## TASK STATEMENT
Return the line containing "Select the 불러오기 radio button" and every line beneath it through the end of the entries below, unchanged. Pictures stay out.

## DATA SHOWN

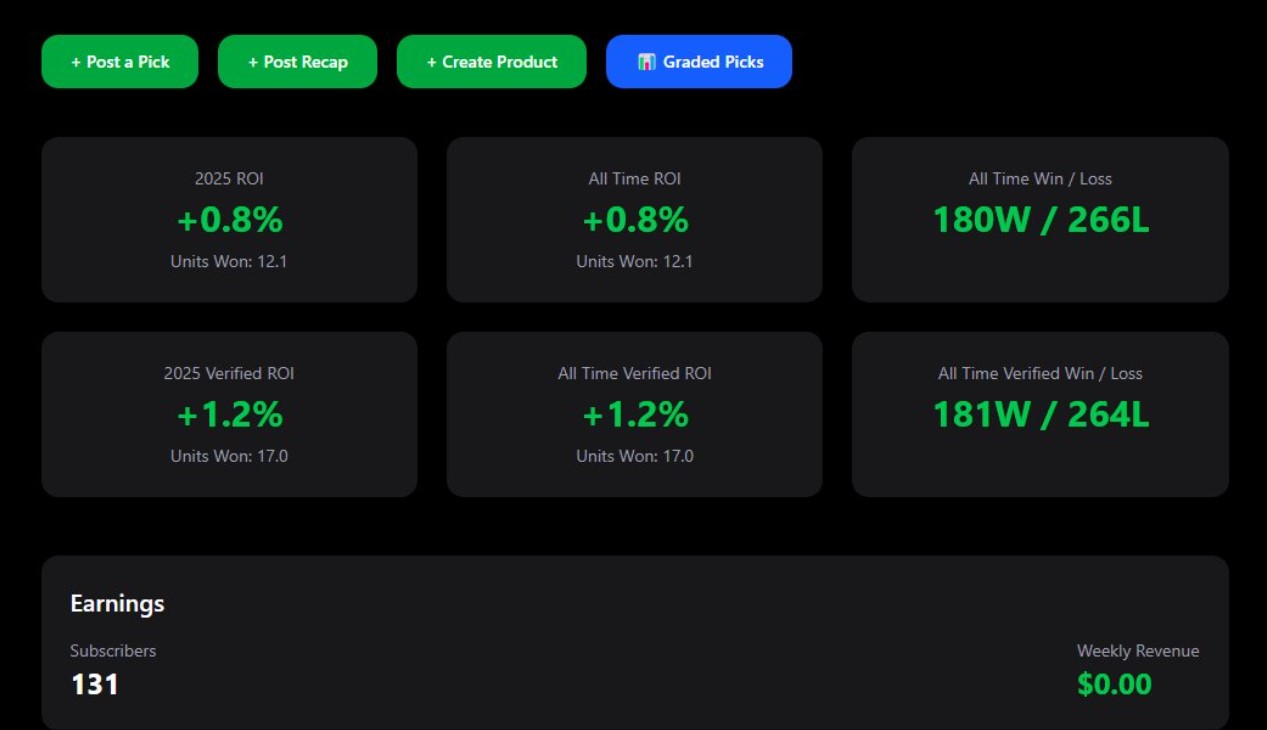1267x730 pixels.
Task: Click the plus icon on Create Product
Action: (x=430, y=61)
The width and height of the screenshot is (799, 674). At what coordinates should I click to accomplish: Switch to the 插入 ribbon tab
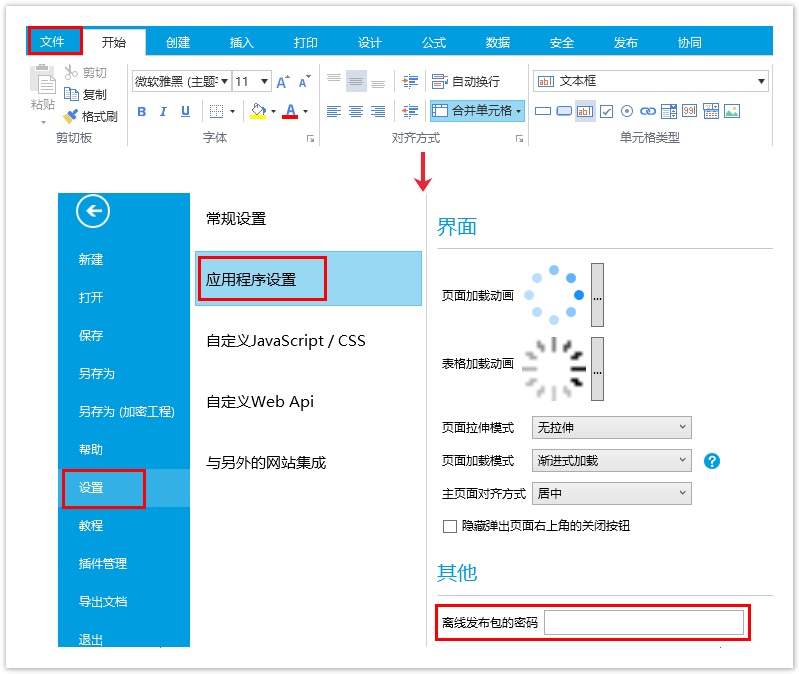coord(242,42)
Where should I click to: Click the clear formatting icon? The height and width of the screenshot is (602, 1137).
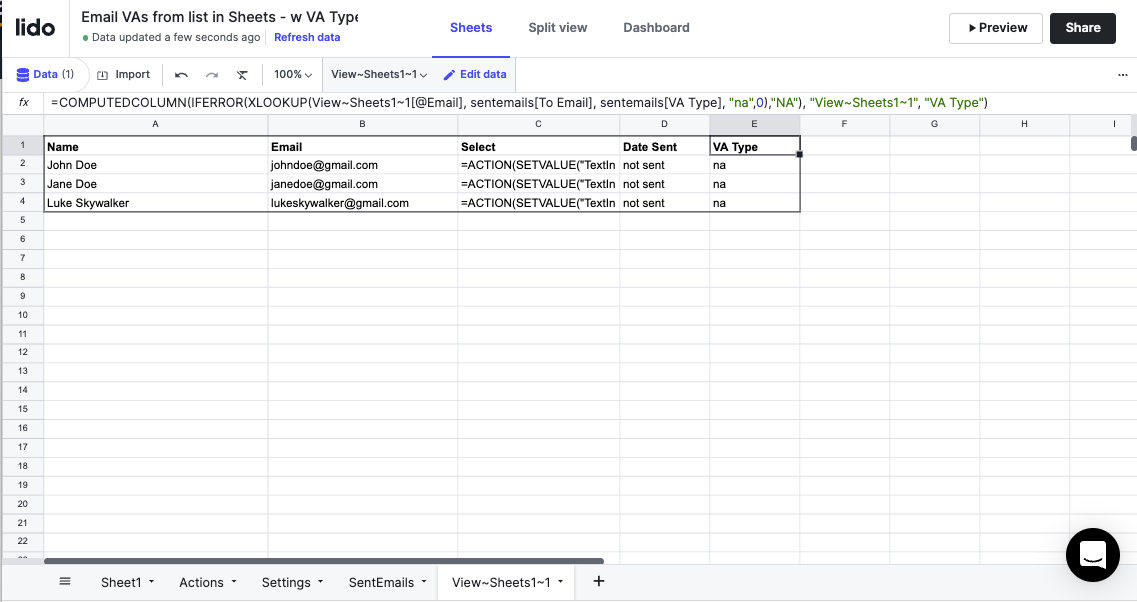click(242, 75)
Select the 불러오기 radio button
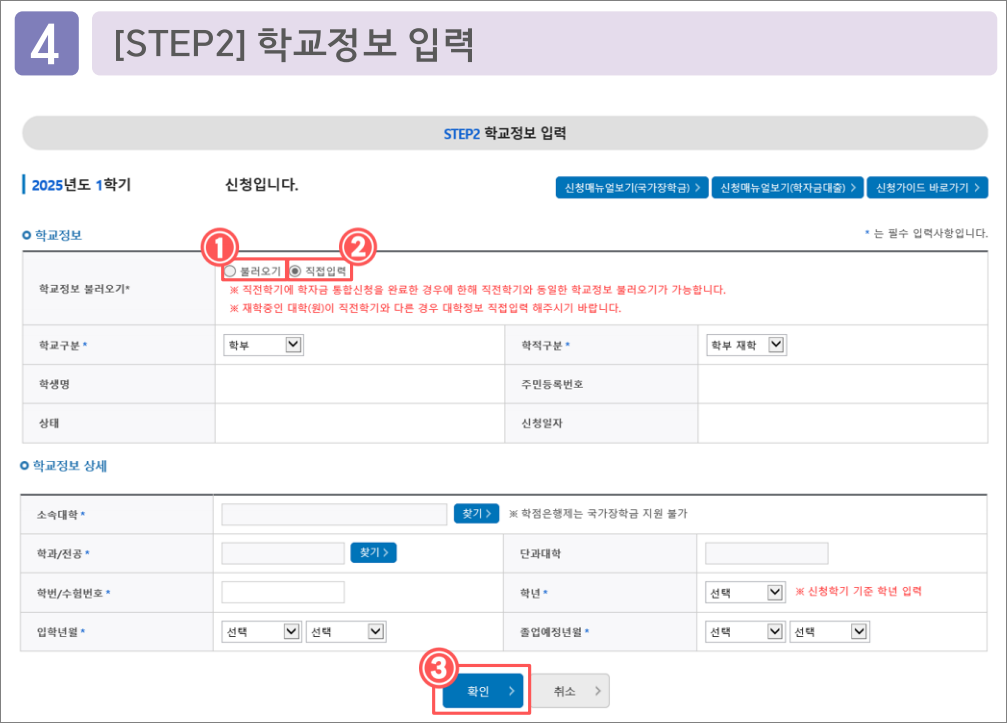Viewport: 1007px width, 723px height. [228, 269]
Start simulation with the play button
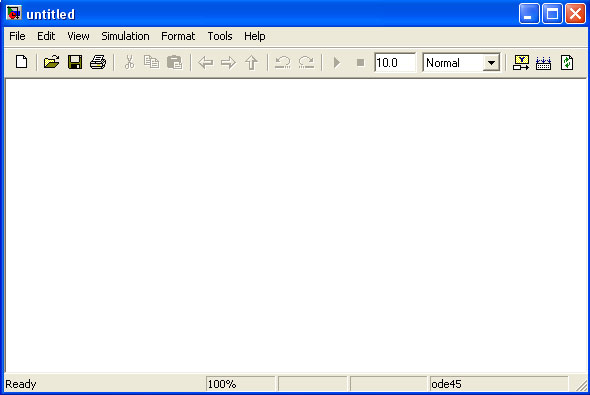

## SOLUTION FOR THIS TASK
Select the 불러오기 radio button
Viewport: 1007px width, 723px height. [228, 269]
Start simulation with the play button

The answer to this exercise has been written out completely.